I often wonder how it is possible that our home life which is so dependent on the lull of a routine for its success is also nothing short of wondrous and breathless at the same time. May and June went by with school examinations for the older children and they prepared for them mostly independently as I spent much of my energy homeschooling Piglet and Roo, the latter right smack in the middle of her fantastic two’s. At two, everything is truly marvellous and must be fully explored even if it means scaling dangerous heights to get there.

In this Keeping-Up-With-Roo season, I tend to cling more than ever to our simple routine, following it mindfully, sometimes tenaciously, but also knowing it has to be held loosely in order to educate the whole child, “head, heart and hands” (think Waldorf). This, and also the awareness that childhood is indeed precious and fleeting has made for relatively peaceful mothering for the most part even though there will always be the usual heart-stopping toddler-initiated event or two, often more, that comes with the territory.

Every day we work through practical life – self-care habits and the mountain of chores it takes to run a household of seven – dog included, fish and caterpillar excepted. The older children have begun to grumble or drag their feet occasionally which tends to make my blood boil but I’m choosing to view these as teaching opportunities to remind ourselves that learning to persist through drudgery in order to serve others and keep on top of our own “mess” is part of educating the heart.

I say “remind ourselves” because, in truth, upon deeper reflection recently I have come face to face with my own internal grumbling about the constancy of clean-ups and have therefore come to a new resolve to “give thanks in all circumstances” (1 Thessalonians 5:18). Character is caught, not taught. As Rudolf Steiner famously said, “You will not be good teachers if you focus only on what you do and not upon who you are.”

While there’s been an hour or so of academics for each child, more than double the amount of time spent reading-aloud and reading independently, and good progress in two languages, history, science and art, we’ve stalled miserably in music and math.

Thankfully though, besides simplicity I’m also learning more confidently to adapt to life’s changing seasons without feeling too badly about fudging some areas. With home-based work projects set to increase in the next few months and the unpredictable rains alternating between brief drizzles and torrential downpours, I decided it was timely for us to get a head start on garden work during sunny days. Our small green patch, on maintenance mode since Roo was hospitalised in April (a bit of a scare deserving another post), would benefit from a good deal of changes and provide in itself a myriad of practical outdoor activities central to learning, imagination and play. The previous season of crops was nearing its end and it was time to uproot, let the land rest awhile, and plant again.

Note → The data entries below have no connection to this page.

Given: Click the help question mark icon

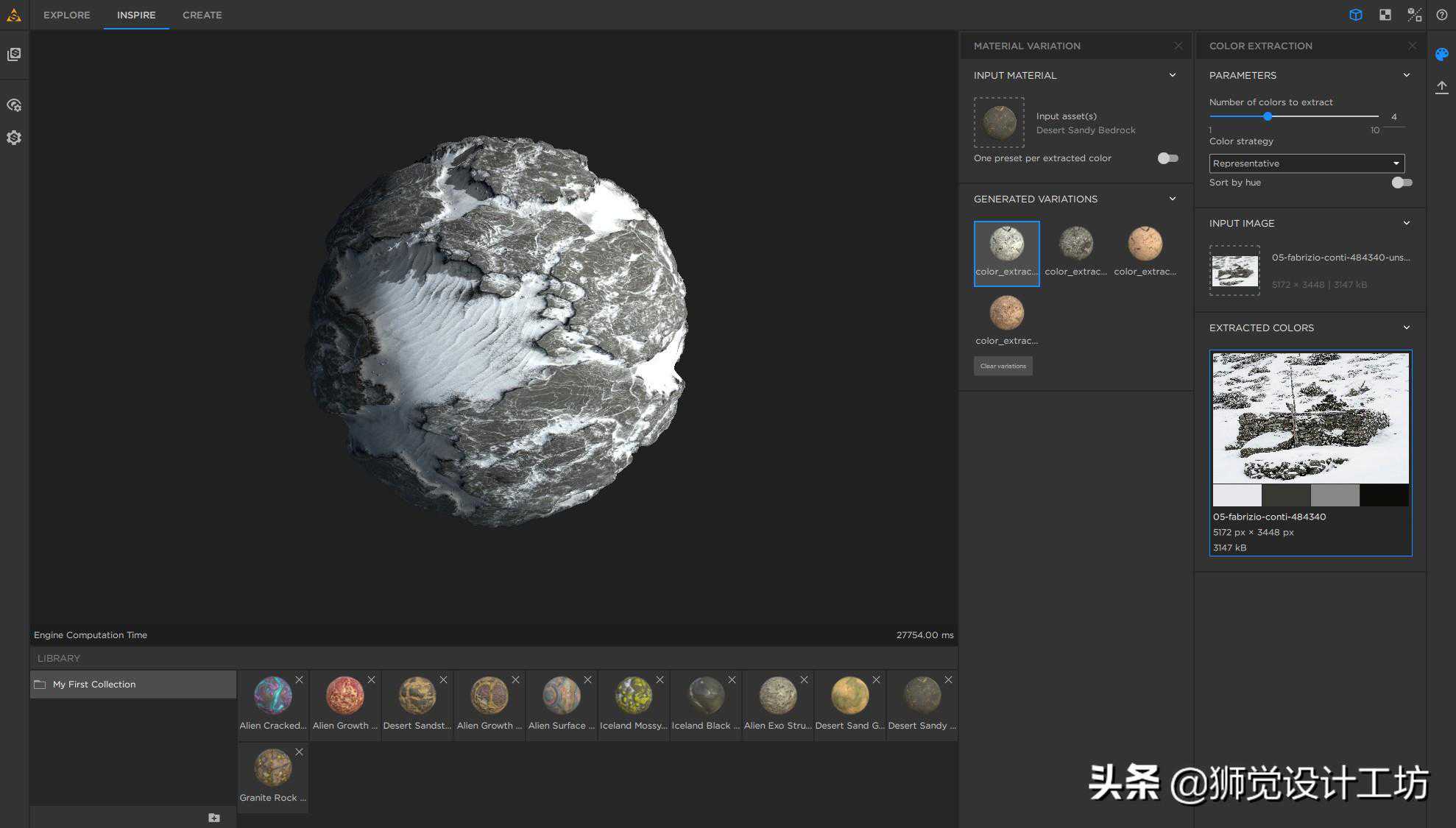Looking at the screenshot, I should (x=1441, y=15).
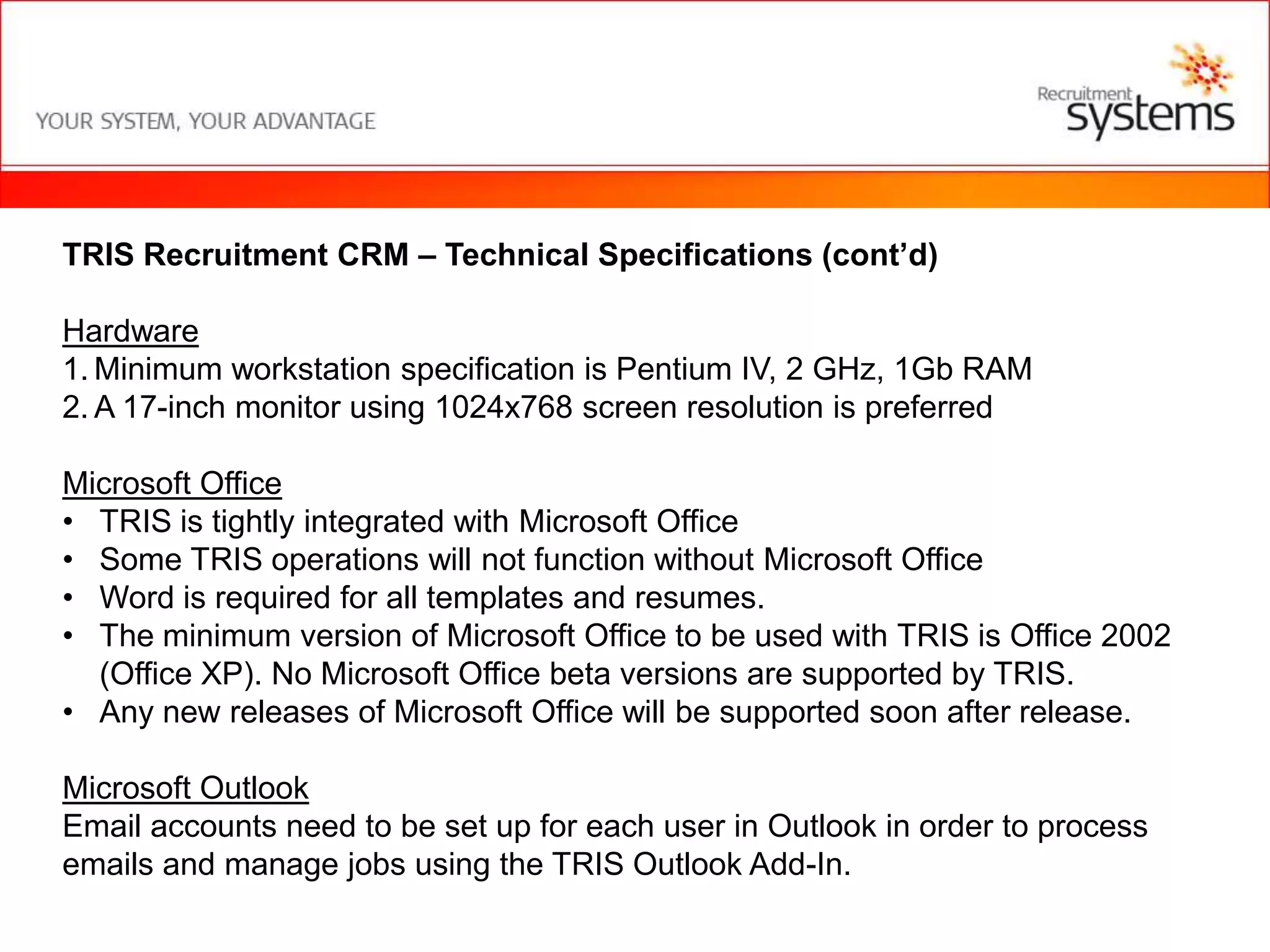
Task: Click the underlined Microsoft Outlook heading
Action: click(x=185, y=788)
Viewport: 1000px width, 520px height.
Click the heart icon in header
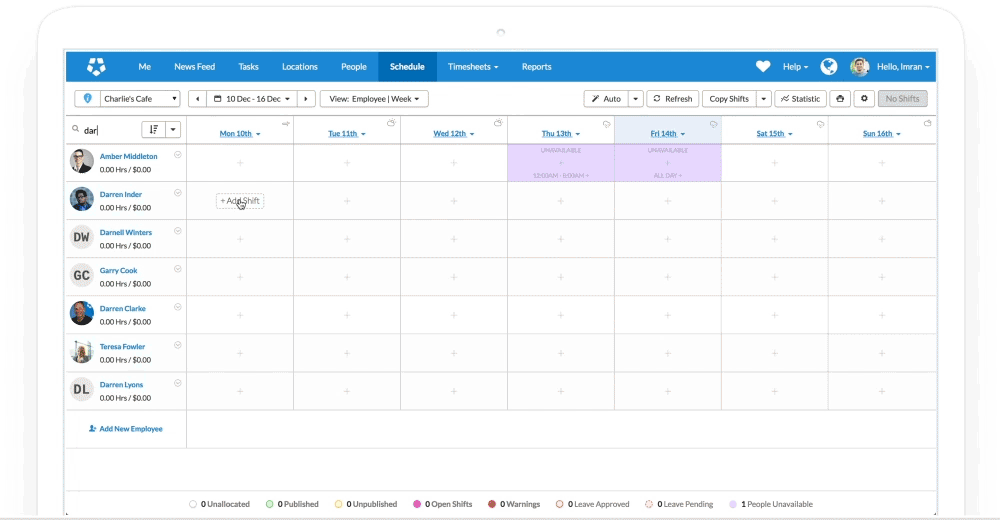pos(763,67)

I’ve been falling into bed exhausted each night but growing a few more inches in wonder at how spending time simply with children whether at home or in the world outside has blessed and enriched my own life beyond measure. Education truly begins with being present and attentive, reading the open book that is their lives and then stepping out into new paths with them, mutually enjoying the adventure and the fulfilment it brings.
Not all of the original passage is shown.